Machine Learning: K-Means Cluster Analysis using Python – Alcohol intake based on physical and social attributes

Plotting data on the graph is like looking at a bunch of stars. They all look the same and the data is difficult to interpret. What if there was a method to colour the stars?

cluster.jpg

Red stars are associated with red flowers and blue stars are associated with yellow flowers

Cluster analysis groups observations into subsets based on the similarity of responses on various relational variables, called clusters.
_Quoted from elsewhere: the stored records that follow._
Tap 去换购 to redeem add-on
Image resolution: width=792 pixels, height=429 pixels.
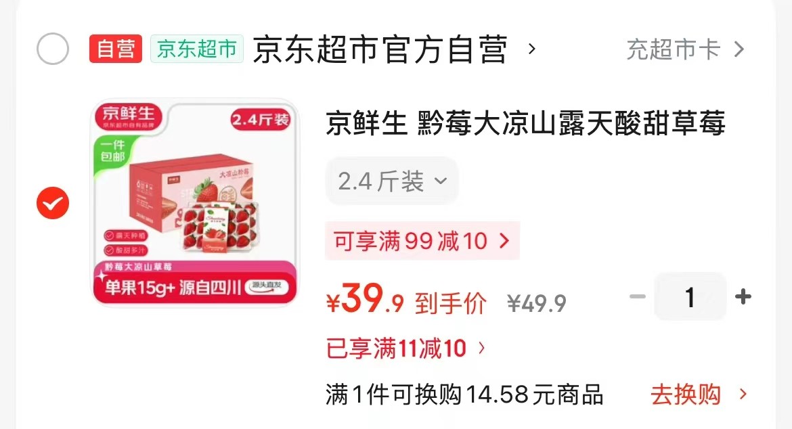pos(686,394)
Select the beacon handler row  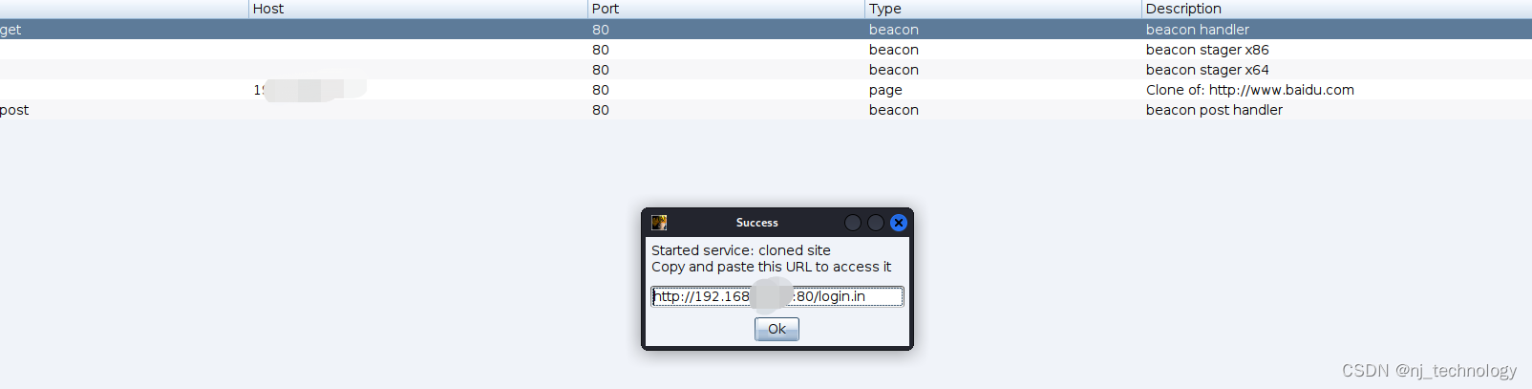(766, 30)
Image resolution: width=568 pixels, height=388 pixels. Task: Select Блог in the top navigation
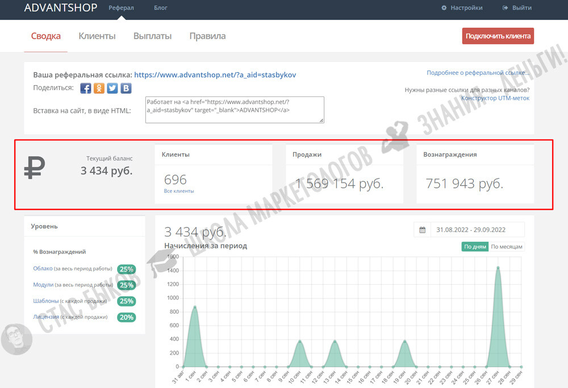click(x=161, y=8)
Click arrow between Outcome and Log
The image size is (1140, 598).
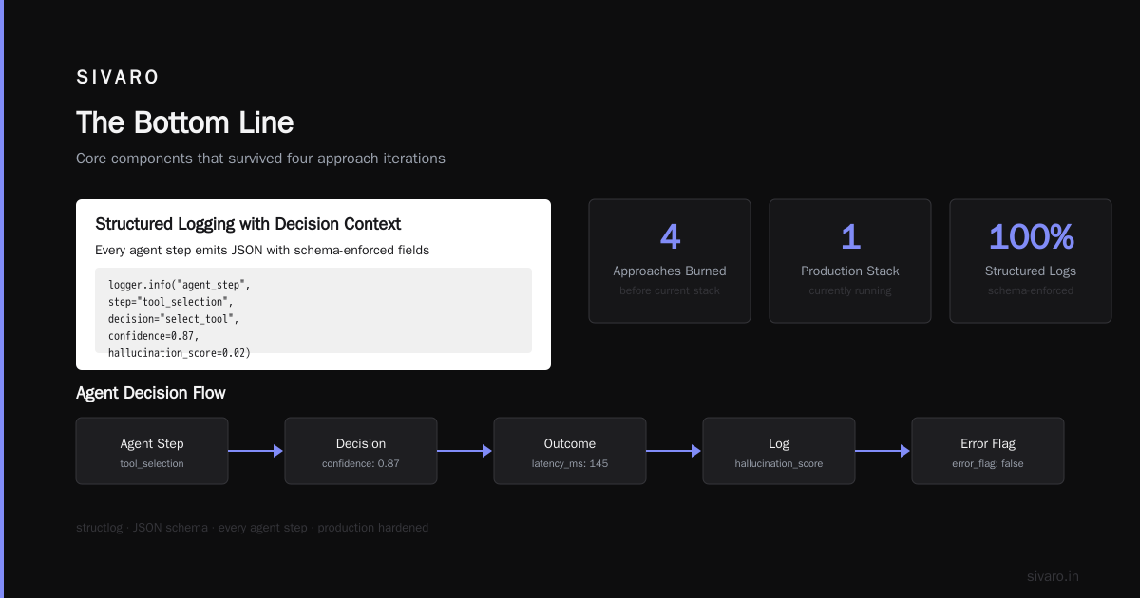pos(675,451)
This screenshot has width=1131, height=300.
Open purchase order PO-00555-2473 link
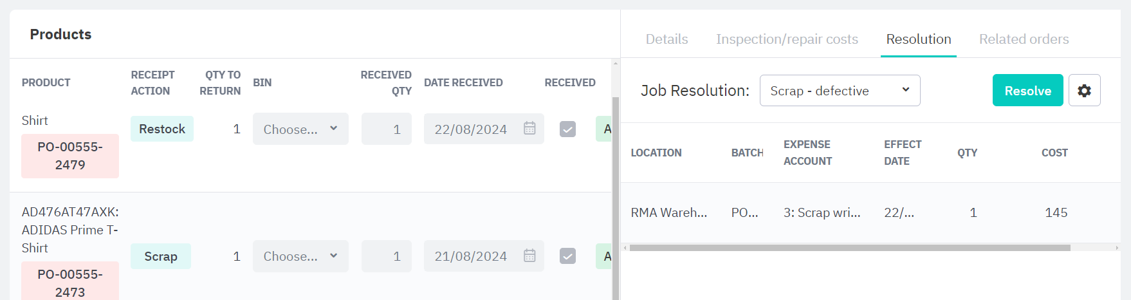coord(70,282)
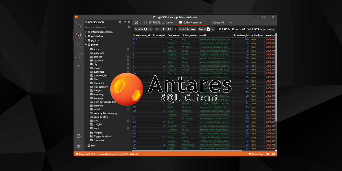
Task: Switch to the SETTINGS: customer tab
Action: coord(158,23)
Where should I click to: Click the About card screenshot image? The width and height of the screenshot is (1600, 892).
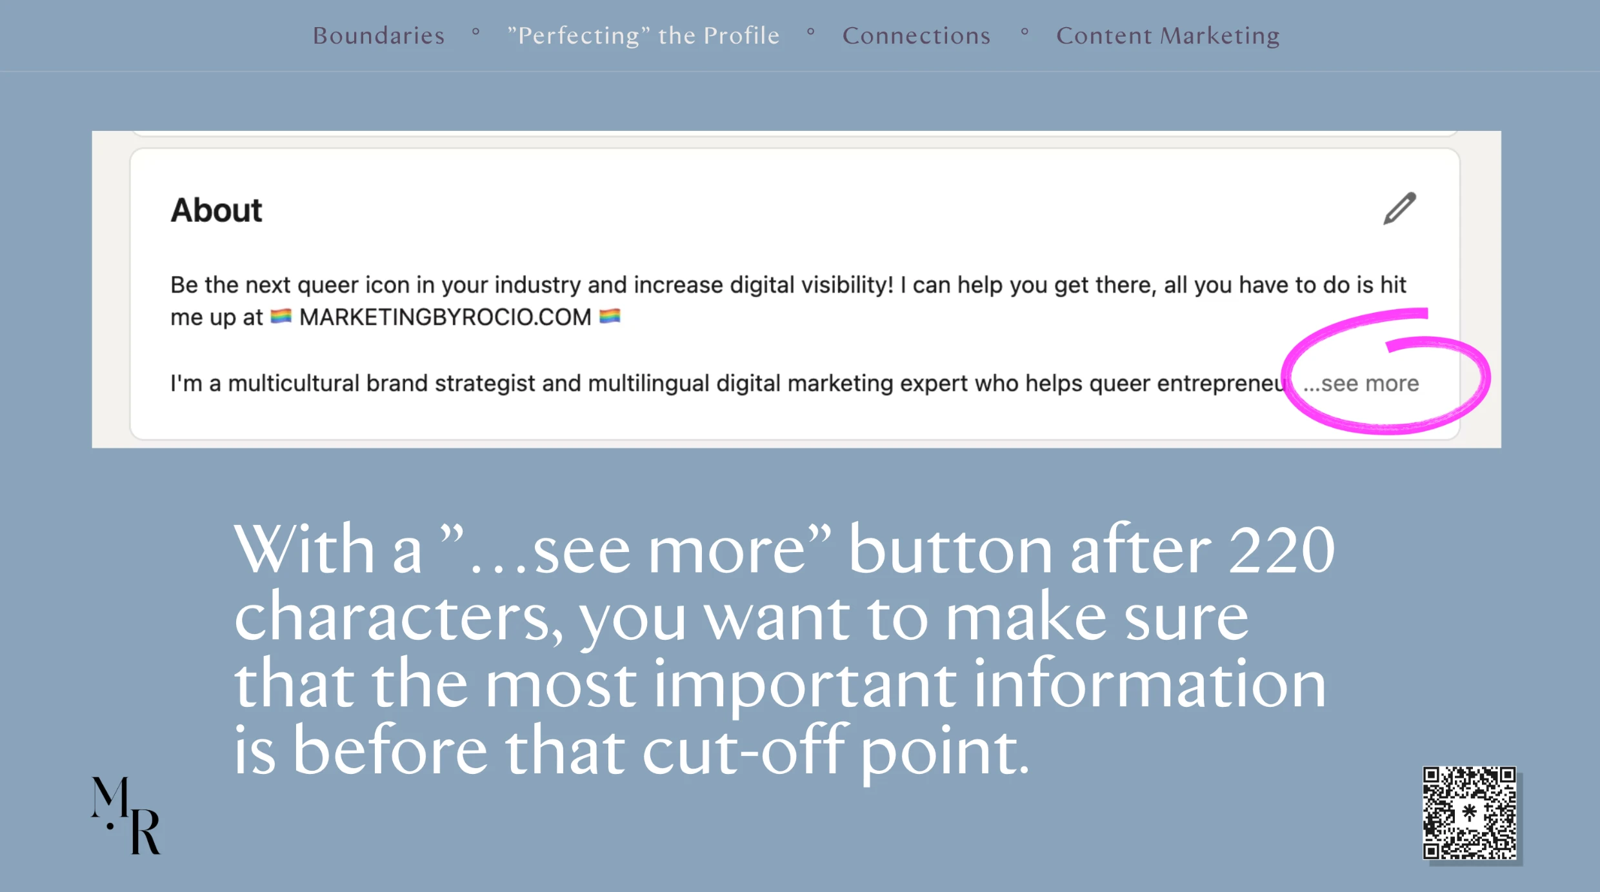tap(796, 290)
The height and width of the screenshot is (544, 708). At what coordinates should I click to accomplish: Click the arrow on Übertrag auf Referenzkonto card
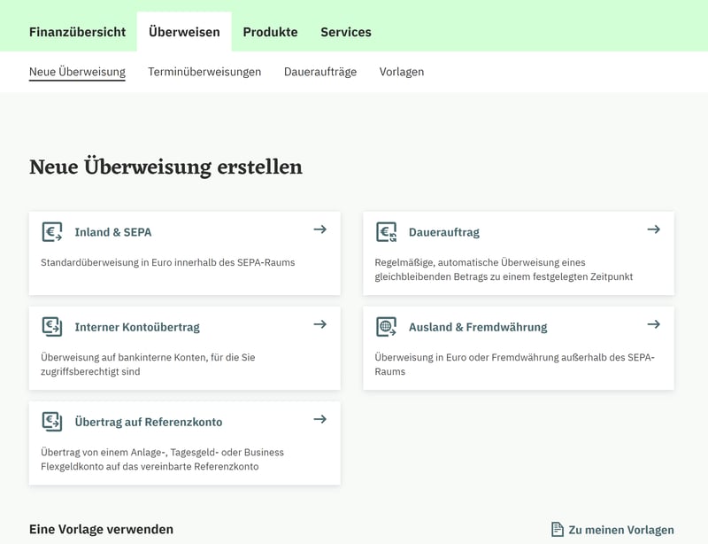(319, 419)
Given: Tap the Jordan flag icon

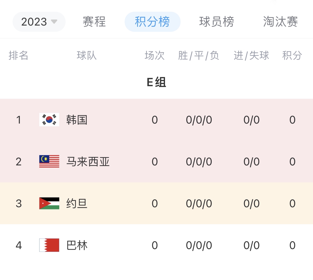Looking at the screenshot, I should [x=49, y=203].
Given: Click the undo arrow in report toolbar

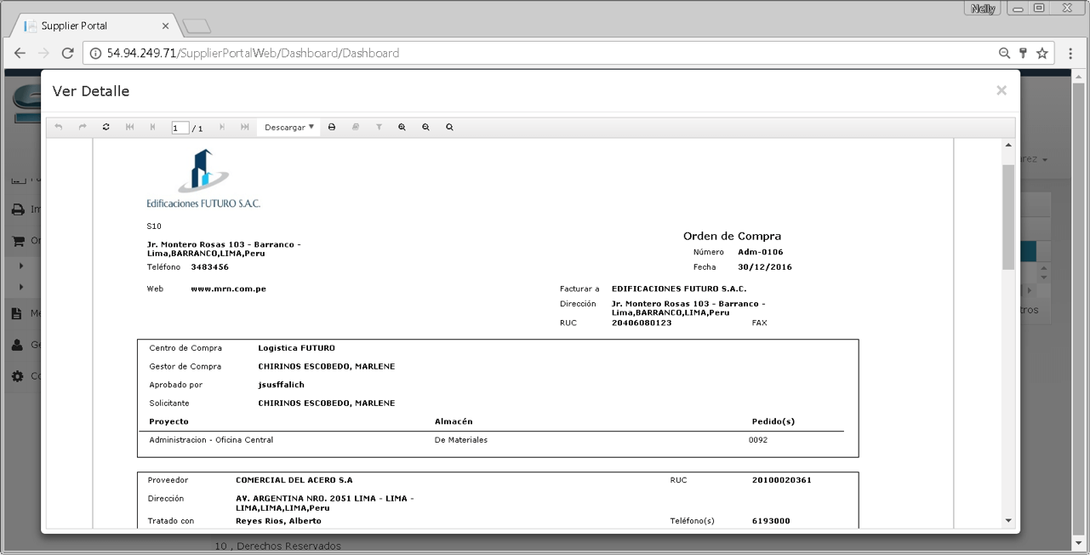Looking at the screenshot, I should [59, 127].
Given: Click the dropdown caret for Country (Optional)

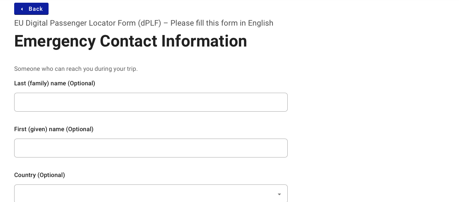Looking at the screenshot, I should 279,194.
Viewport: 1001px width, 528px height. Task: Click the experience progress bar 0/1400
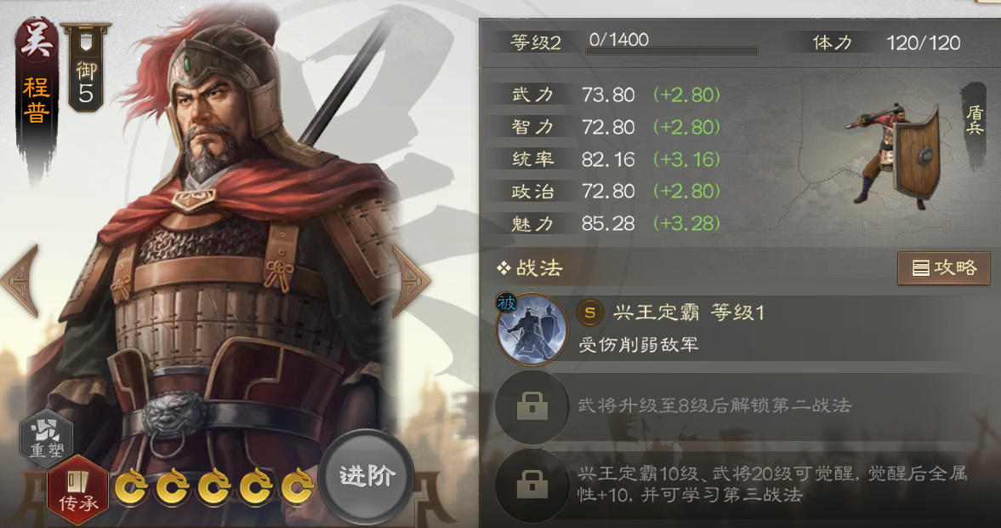[672, 44]
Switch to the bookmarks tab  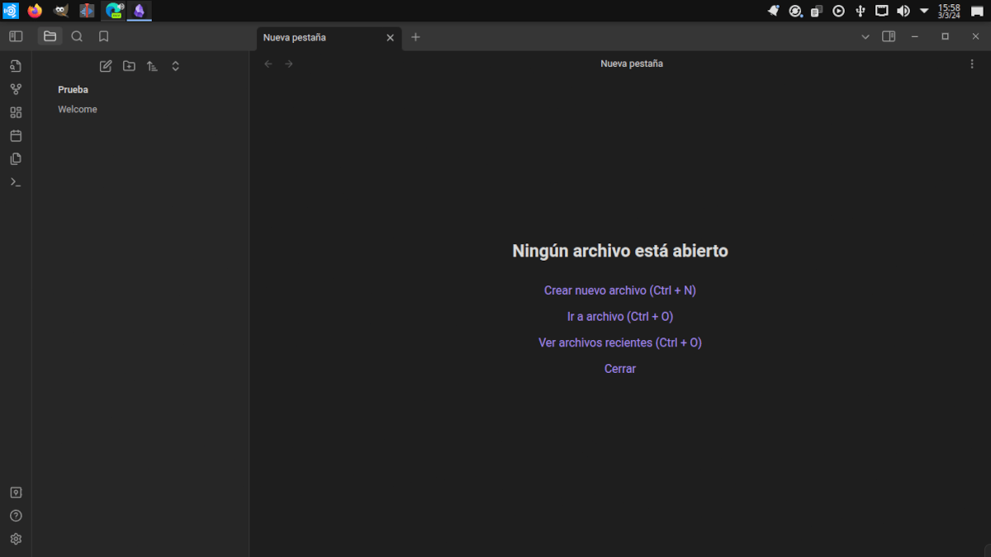point(103,36)
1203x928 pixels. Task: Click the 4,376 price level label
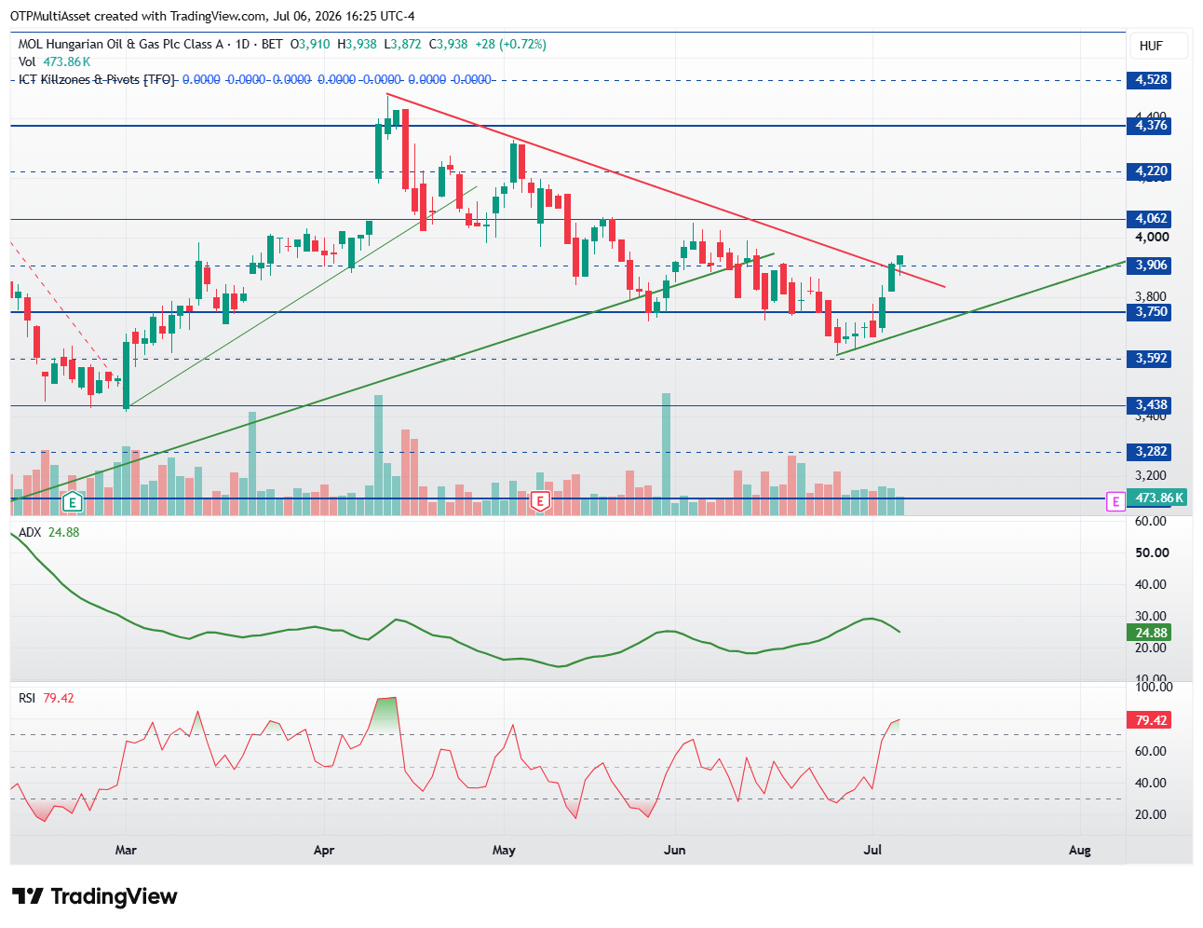[1151, 126]
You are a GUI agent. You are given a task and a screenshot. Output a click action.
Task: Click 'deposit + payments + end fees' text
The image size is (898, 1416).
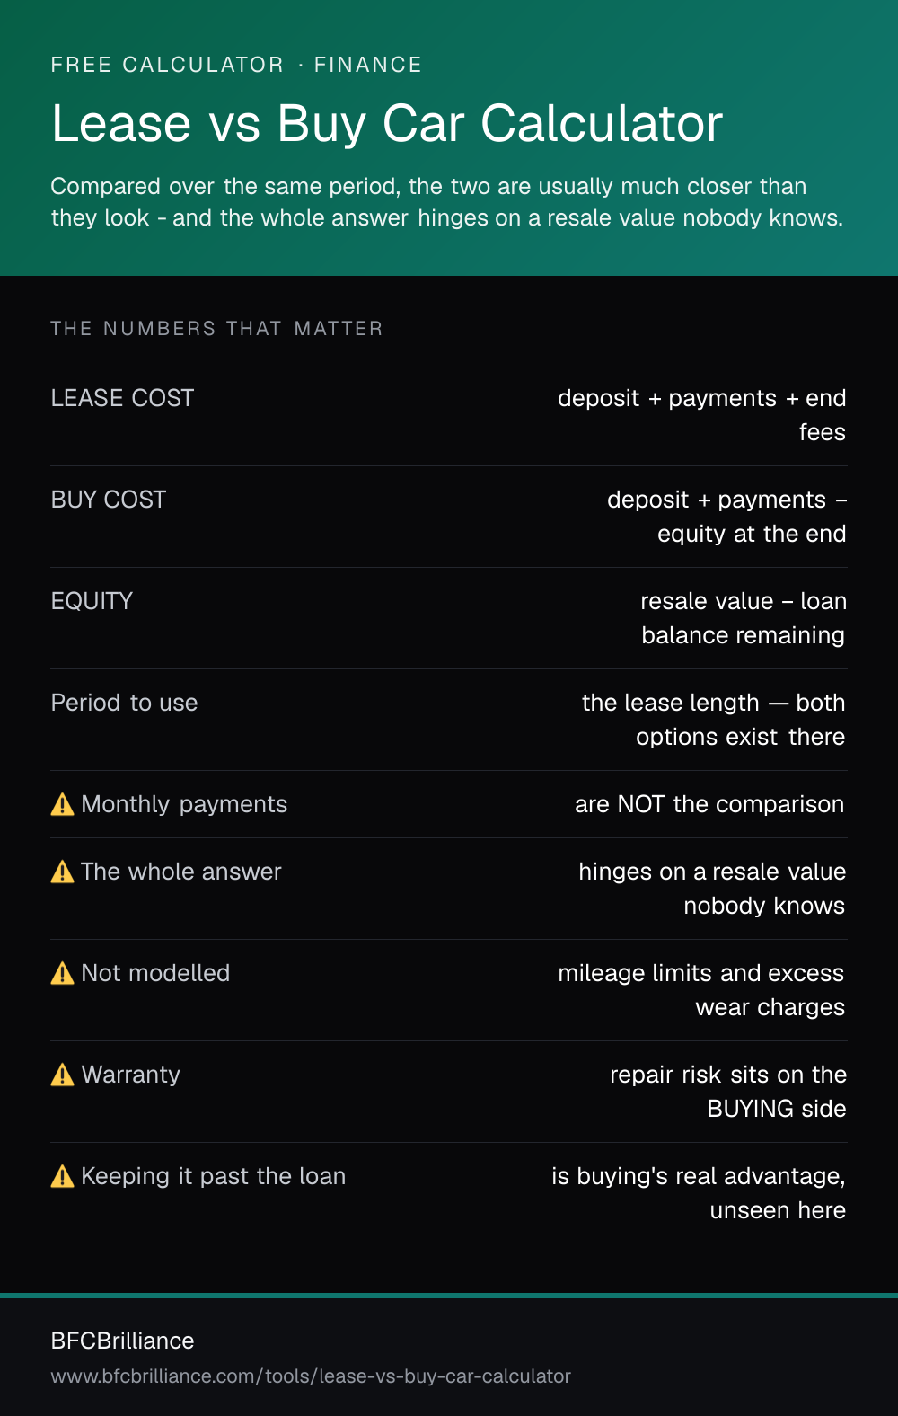(702, 415)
The data is plotted on a graph and different clusters are coloured and separated to make sense of data. Today we will be using the same data set (NESARC wave 1) as the previous two examples: 1, 2

The target will be alcohol intake (≥12 drinks in 12 months, lower score = higher intake) and the cluster variables are again as follows:
1. SEX
2. HISPANIC OR LATINO ORIGIN (S1Q1C)
3. “AMERICAN INDIAN OR ALASKA NATIVE” CHECKED IN MULTIRACE CODE (S1Q1D1)
4. “ASIAN” CHECKED IN MULTIRACE CODE (S1Q1D2)
5. “BLACK OR AFRICAN AMERICAN” CHECKED IN MULTIRACE CODE (S1Q1D3)
6. “NATIVE HAWAIIAN OR OTHER PACIFIC ISLANDER” CHECKED IN MULTIRACE CODE (S1Q1D4)
7. “WHITE” CHECKED IN MULTIRACE CODE (S1Q1D5)
8. NUMBER OF CHILDREN EVER HAD, INCLUDING ADOPTIVE, STEP AND FOSTER CHILDREN (S1Q5A)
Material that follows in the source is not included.